The ship, under pilotage, may have lost main engine power, or propulsion, as it turned past Bramble bank towards Southampton water. It still had steering, with auxiliary power? 
If it had been permitted to continue then it would have gone on for a while until it lost steering way (5 or 6 knots ?) at which point it would have been subject to wind and tide and possibly drifted across the main shipping lane, blocking the entrance to the port. 
I would guess that the Pilot and or Master decided to use what little way they had left to steer the vessel into a known safe position. 
The tide was not at its highest point and they would be aware that the rising tide would lift them clear, as it did, to give time for the fault to be rectified, which apparently, it was. 
If the vessel had still not been able to proceed under power it also gave time for sufficient tugs to muster in order to tow it up to the berth. The escorting tug would have been unable to do so on its own. 

There was no significant damage and the ship has now left Southampton for Hamburg, with further opportunities for grounding......


----------



## 5036 (Jan 23, 2006)

How does warranty work and do they have Green Flag Get You Home?


----------



## Mad Landsman (Dec 1, 2005)

nav said:


> How does warranty work and do they have Green Flag Get You Home?


Have you seen the size of the jump leads? :sweat:


----------



## ART6 (Sep 14, 2010)

There seem to be a lot of these giants running aground or into each other over the last few years, and engine or steering failure seems to be the common problem. That prompts the dinosaur in me to wonder why? 

Could it be because the crews have been slimmed down by the bean counters to the extent that everyone aboard has become knackered with overwork and are forbidden to partake of the odd can of Tennants to relieve the pressure? So OK bean counters, let's have unmanned ships prowling the oceans. Big savings there -- no more crews to feed and pay -- except what happens when the s**t hits the fan, the main engine has emigrated, the steering is heading for Jamaica when the ship is supposed to be off Osaka? Can you resolve that with your financial analyses in your offices in London or New York? Can you program your computers to replace the experienced master, or the chief engineer who is thoroughly tuned into his machinery to the extent that the slightest odd noise will waken him? 

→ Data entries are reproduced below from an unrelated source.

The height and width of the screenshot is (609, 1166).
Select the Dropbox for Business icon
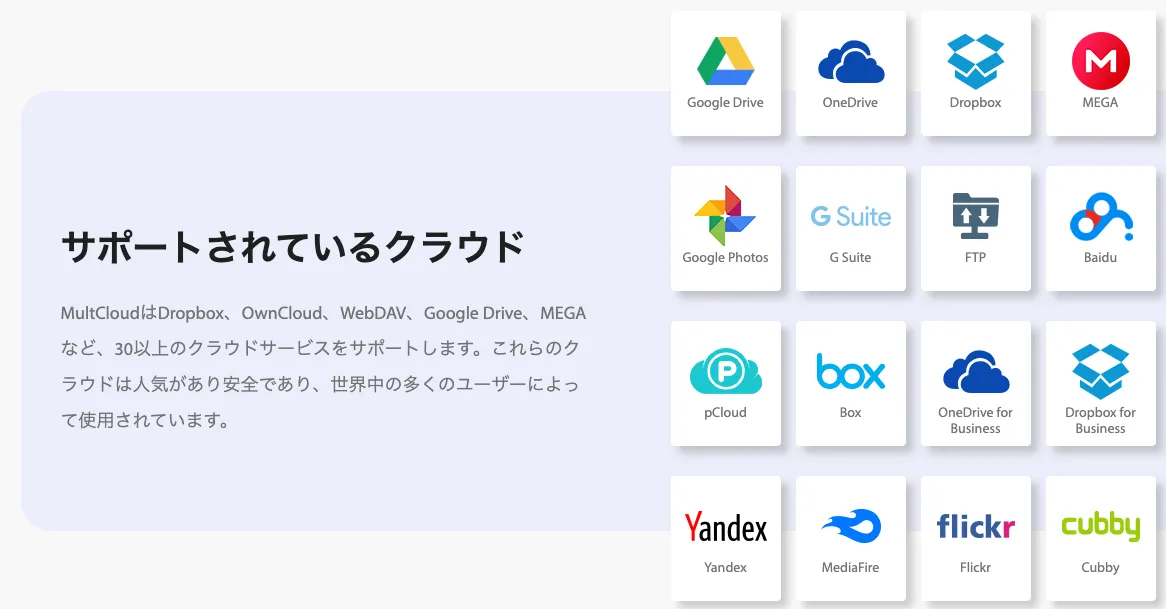pos(1100,371)
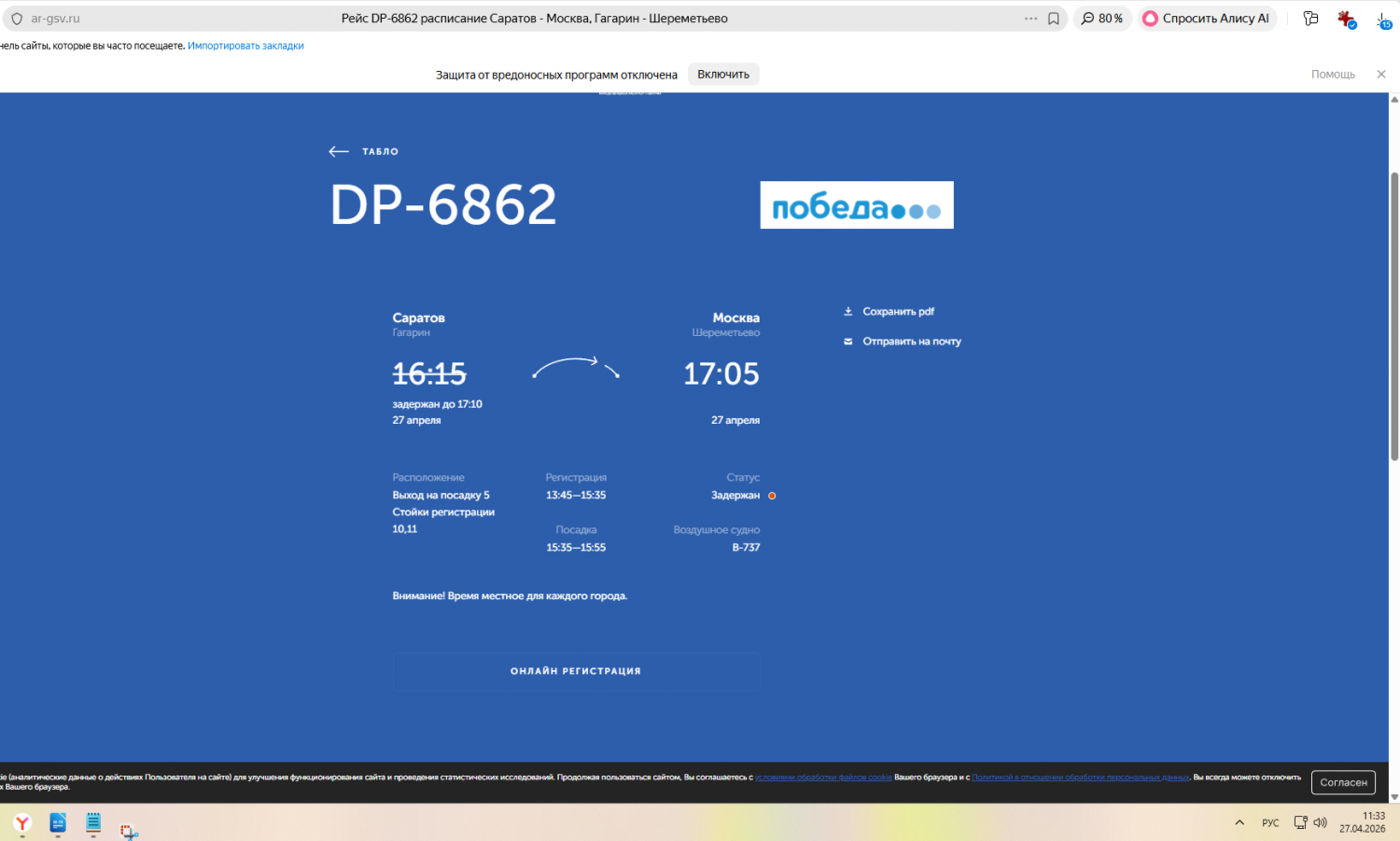Viewport: 1400px width, 841px height.
Task: Open the browser downloads icon with badge 15
Action: point(1382,19)
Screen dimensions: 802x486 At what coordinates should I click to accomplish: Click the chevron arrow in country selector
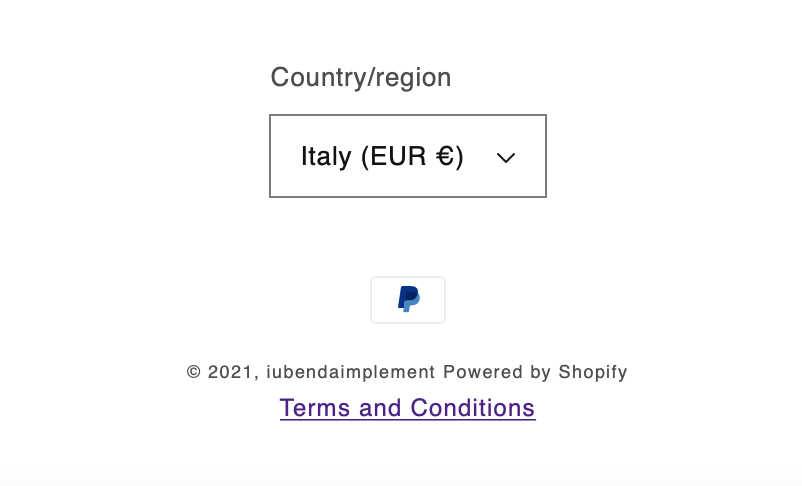[506, 157]
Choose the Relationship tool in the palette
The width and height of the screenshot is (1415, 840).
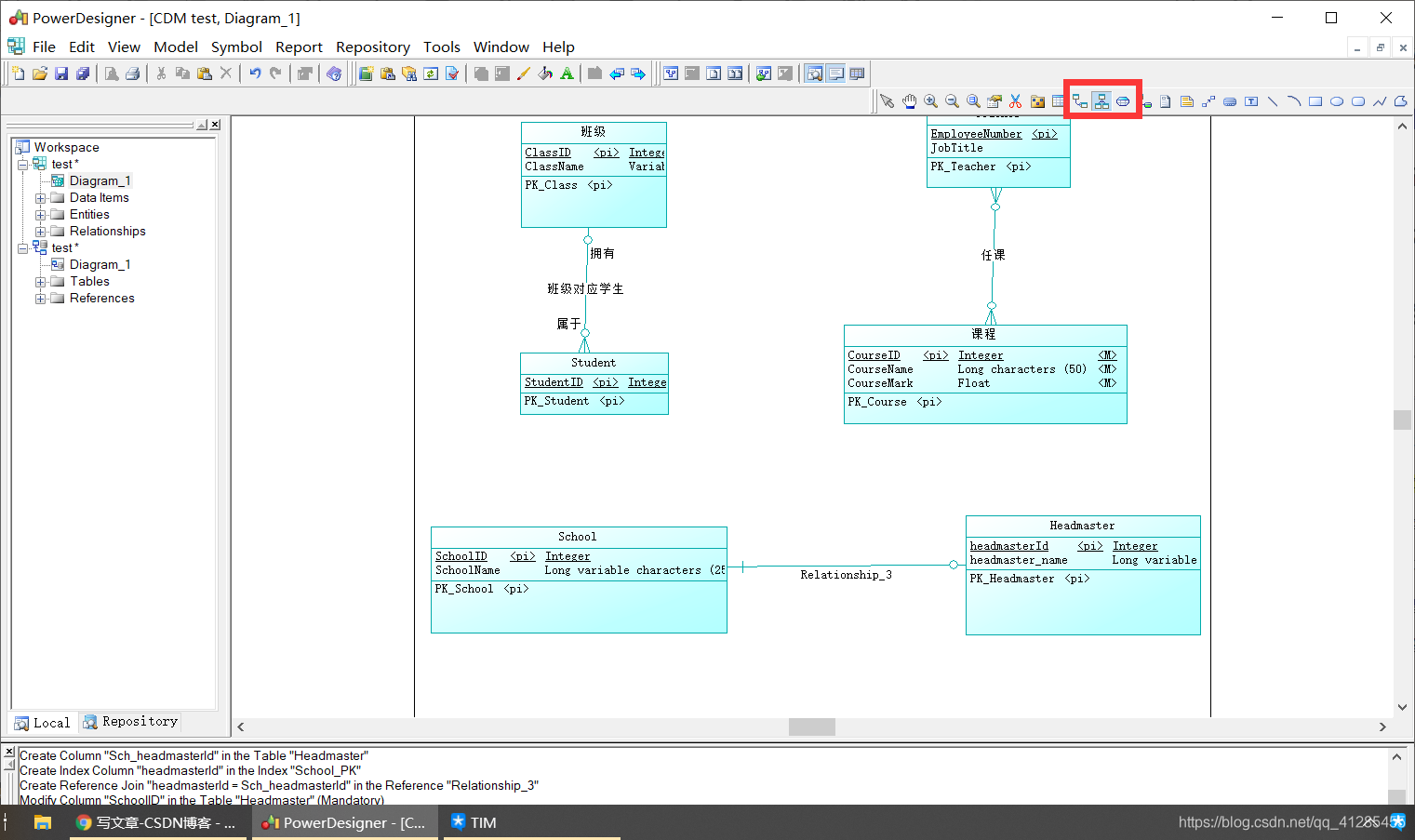pos(1080,101)
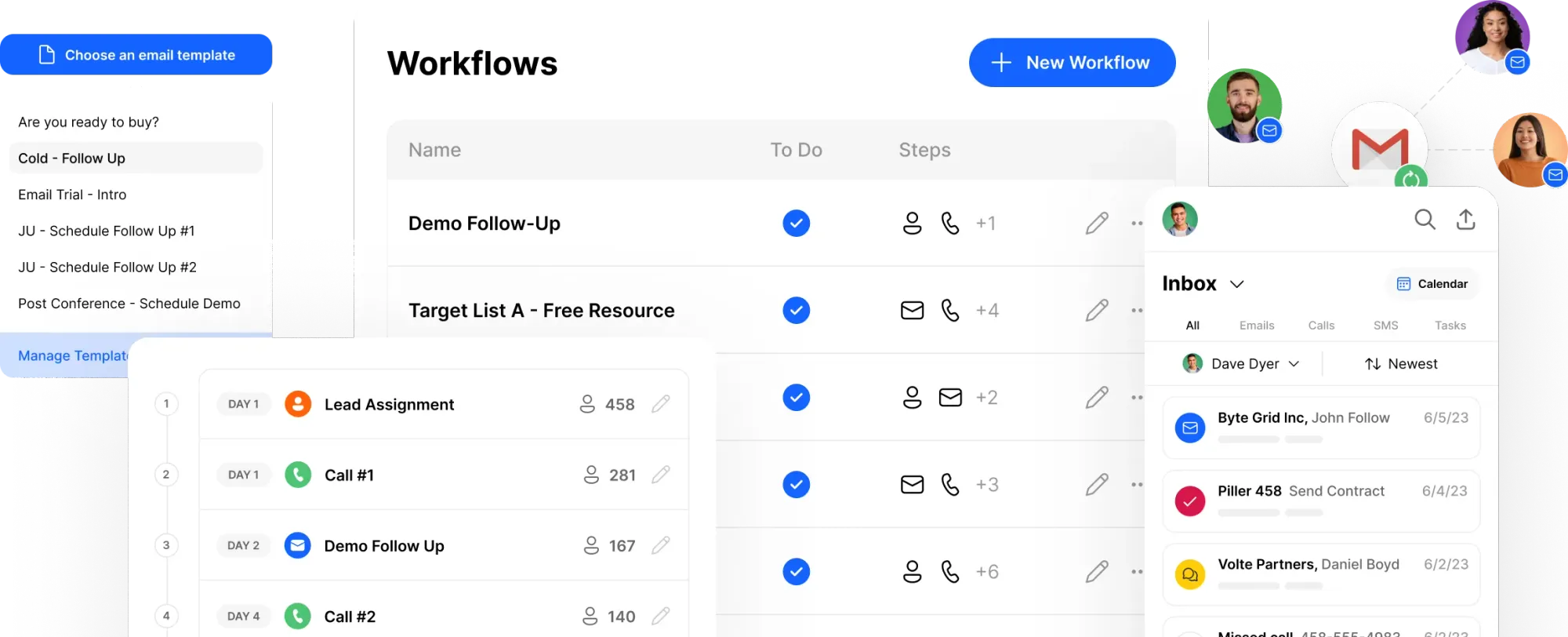Switch to the SMS tab
This screenshot has width=1568, height=637.
[x=1385, y=325]
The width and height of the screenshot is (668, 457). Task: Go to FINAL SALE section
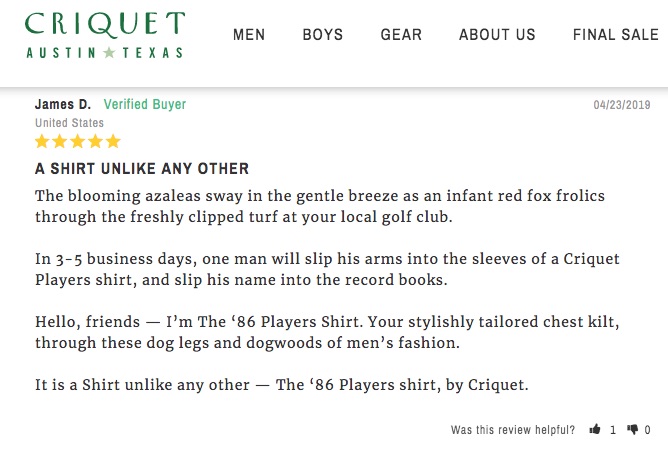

Could it be that what few engineers they have spend their watches (daywork only) in isolated control rooms from where they can't hear their machinery, and probably couldn't interpret it if they could, instead relying upon a mass of computer-generated data that means nothing to anyone other than an IT specialist or an air crash investigator?

Could it be that in the event of something bad happening to the main engine or steering, the three or four engineers aboard would be powerless to do anything about it even if they knew how?

Could it be that a fuel leak or a break in a sanitary line spraying over a sensor in the engine room might not be identified by the automation systems when a junior engineer on watch would find it in ten minutes in his continual circling and checking?

I can still recall my time at sea, when the engineers were all shipyard trained and half of us as rough as guts, but we knew "the job". We didn't have elevated titles like "second officer engine" and we didn't have degrees. If something went amiss in the engine room on our watch, we would either fix it or call for assistance (only in the most desperate straits) from the other engineers. I can also recall incidents of loss of engine or steering, even blackouts in ships that did not benefit from high levels of automation, and when it happened we got in there and fixed it pronto! We relied upon those guys up on the bridge to get us through the storms, and they relied upon us to give them the power to do so. We went through emergencies that would have half the world fleet up the beach nowadays, and we saw it as no big deal.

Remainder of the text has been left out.